Fully qualified names don't resolve the issue I was noticing--but it could simplify the logic around the already-existing code to handle this with imports. To resolve what I was noticing, maybe there's some fancy typescript syntax to help (despite mostly talking about typescript here I don't actually develop in typescript much...); alternatively, you could enforce a naming convention for the generated members of the object API that guarantees that they will be different from any actual type names, but I don't know if that is feasible or desirable, and keeping track of what conventions everything is generated to follow to guarantee that they don't overlap sounds cumbersome.

#7143 is another casing related bug: Two fields are different in the schema but, due to case-style normalization, generate the same symbol, which is invalid.

Looks like @tira-misu found

  • #7148 : Another example requiring context aware escaping, due to field-name/type-name collision, like @jkuszmaul's example above
  • #7149 : a reason to not escape keyword identifiers in type script

@dbaileychess would you like to claim some subset of code generators to refactor? I don't mind doing it myself, but help is appreciated.

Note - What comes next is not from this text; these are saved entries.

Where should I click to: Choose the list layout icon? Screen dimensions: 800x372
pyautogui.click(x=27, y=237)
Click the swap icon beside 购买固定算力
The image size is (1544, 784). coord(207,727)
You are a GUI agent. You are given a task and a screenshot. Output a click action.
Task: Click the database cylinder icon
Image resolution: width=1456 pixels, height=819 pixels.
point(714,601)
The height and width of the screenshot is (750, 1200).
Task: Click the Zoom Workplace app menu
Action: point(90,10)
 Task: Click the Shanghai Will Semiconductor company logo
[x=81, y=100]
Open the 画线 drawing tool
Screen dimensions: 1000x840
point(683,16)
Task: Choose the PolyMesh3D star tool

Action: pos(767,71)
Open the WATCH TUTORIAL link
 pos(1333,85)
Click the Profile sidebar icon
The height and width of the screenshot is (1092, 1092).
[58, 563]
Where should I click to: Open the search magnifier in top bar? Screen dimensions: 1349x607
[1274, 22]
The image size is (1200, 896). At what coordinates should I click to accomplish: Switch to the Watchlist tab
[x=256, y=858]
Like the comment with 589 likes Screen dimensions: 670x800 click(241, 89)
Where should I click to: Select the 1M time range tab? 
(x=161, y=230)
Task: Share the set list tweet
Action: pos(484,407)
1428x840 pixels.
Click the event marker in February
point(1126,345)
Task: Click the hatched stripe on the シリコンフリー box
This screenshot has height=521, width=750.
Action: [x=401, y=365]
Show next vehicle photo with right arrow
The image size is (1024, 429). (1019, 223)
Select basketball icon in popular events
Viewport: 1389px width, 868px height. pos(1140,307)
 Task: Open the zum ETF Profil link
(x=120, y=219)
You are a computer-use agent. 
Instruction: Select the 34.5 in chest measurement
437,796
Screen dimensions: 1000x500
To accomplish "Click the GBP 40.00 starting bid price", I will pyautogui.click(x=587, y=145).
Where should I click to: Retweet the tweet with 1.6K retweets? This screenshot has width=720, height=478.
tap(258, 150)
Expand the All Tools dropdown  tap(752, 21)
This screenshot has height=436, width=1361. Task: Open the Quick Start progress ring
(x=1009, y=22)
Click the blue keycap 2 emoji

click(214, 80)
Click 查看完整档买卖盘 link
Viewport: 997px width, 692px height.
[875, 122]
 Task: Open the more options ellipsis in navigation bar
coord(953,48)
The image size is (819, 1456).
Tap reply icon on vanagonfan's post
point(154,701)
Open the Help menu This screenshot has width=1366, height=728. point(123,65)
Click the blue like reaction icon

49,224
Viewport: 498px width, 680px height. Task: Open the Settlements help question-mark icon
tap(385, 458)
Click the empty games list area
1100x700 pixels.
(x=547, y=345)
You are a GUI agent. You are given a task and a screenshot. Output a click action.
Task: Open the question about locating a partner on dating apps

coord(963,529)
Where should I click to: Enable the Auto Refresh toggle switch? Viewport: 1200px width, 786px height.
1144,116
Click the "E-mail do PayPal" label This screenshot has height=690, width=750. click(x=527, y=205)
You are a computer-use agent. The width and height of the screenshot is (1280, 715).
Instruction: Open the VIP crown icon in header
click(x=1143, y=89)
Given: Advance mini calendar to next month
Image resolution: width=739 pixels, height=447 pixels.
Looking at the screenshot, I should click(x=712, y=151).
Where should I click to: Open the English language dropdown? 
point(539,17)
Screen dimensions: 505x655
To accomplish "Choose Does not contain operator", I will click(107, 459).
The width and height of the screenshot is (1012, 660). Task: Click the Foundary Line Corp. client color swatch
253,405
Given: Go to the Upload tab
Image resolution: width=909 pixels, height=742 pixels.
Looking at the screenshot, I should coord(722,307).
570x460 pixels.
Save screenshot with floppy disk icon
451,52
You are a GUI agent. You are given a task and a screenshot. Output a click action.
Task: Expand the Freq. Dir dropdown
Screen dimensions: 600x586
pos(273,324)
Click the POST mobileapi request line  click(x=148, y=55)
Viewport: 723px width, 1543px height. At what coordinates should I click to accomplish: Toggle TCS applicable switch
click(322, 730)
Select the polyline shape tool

I'll take cpp/c sharp/lua/json schema/fbs/text

More relevant stuff #7156.

What's with the recent surge in this family of bugs? 🤔

More thoughts:

  • There's some facilities built into BaseGenerator e.g. WrapInNamespace, NamespaceDir, and CommentConfig which are similar to Namer.
    • These should be moved into Namer so it can also be used by Grpc generators and Bfbs generators which do not inherit from the base generator... though inheritance would've been nice so we won't have to use namer_. as a prefix everywhere.
  • Namer::Config is getting long. It could be split up but it doesn't feel too complex (to me) since the class is still declarative and stateless.
  • Having Namer "think" in terms of std::string& is really annoying since I have to add .name everywhere. I think I'll have to add those overloads.
    $ rg -o "namer_.\w+\(\w+.name\)" src/ | cut -d : -f 2  | sort | uniq -c | sort -nr | head
    36 namer_.Type(struct_def.name)
    33 namer_.Field(field.name)
    32 namer_.Method(field.name)
    21 namer_.Variable(field.name)
    17 namer_.Function(field.name)
    11 namer_.Type(enum_def.name)
    10 namer_.Variable(struct_def.name)
     6 namer_.ObjectType(struct_def.name)
  • Its unfortunate that ConvertCase requires an input case since we're not generally very careful about what that should be. I made the default input case in namer.h CamelCase since it worked in Rust, which I started with but it turns out that's not consistent and has to be configured. (sigh).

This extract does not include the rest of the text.